11 In the same way, their wives are to be women worthy of respect, not malicious talkers but temperate and trustworthy in everything. (NIV)

11 Likewise, their wives must be reverent, not slanderers, temperate, faithful in all things.  (NKJV)

11 In the same way, their wives must be respected and must not speak evil of others. They must exercise self-control and be faithful in everything they do. (NLT)

11 In the same way, women must be respected by others. They must not speak evil of others. They must be self-controlled and trustworthy in everything. (NCV)

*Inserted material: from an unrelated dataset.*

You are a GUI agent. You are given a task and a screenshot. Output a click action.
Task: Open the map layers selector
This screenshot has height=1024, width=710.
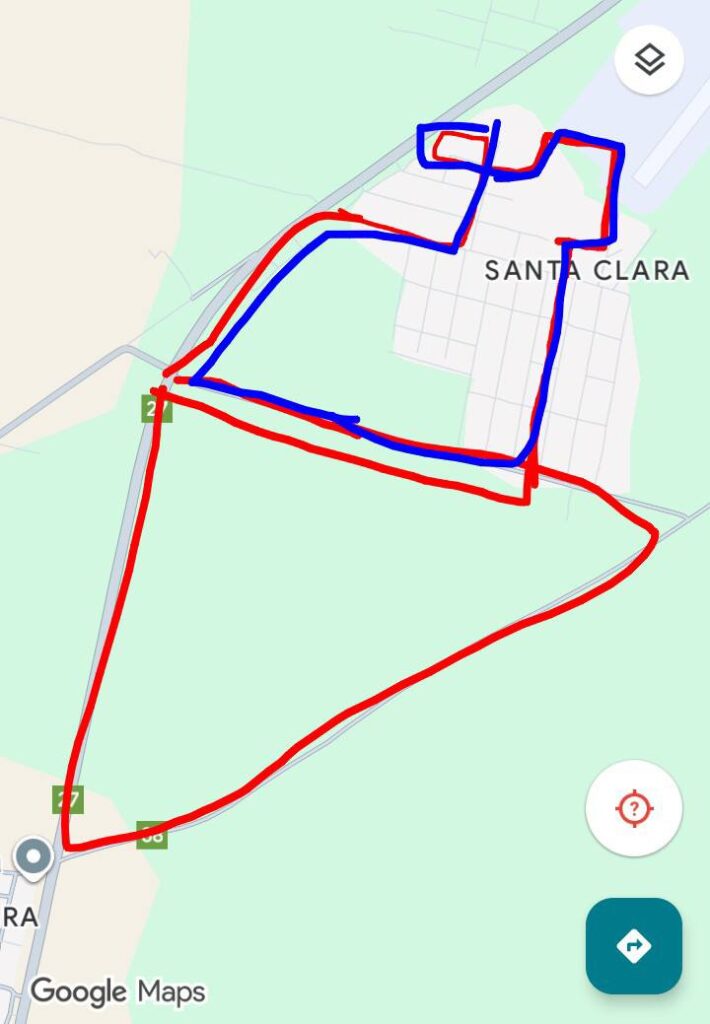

Many of these translations include a footnote indicating that the Greek word “guna” can mean either woman or wife depending on the context.  I can’t get the Greek text in here so it is legible, so forgive me.  Here are the problems:

  • There is no subject for this sentence.  It is assumed (as in verse 8).
  • There is no verb for this sentence.  It, too, is assumed (as in verse 8).
  • The word for women/wives is in the accusative, indicating that it is the direct object.  It is first in the sentence to put stress, or emphasis, on it.  Though “in the same way” something very different is being said than in verse 8.  It has to do with women.  Deacon/servant in verse 8 is also in the accusative.
  • There is no possessive pronoun, which would clearly indicate that it means “wives” rather than “women.”  Most translations add this (“their”) to the text.
  • The rest of the sentence is largely made up of adjectives modifying women/wives.

So, the sentence reads like this:  “In the same way [or likewise] (assumed subject & verb) honorable women/wives, not slanderers, temperate, faithful in all (things).”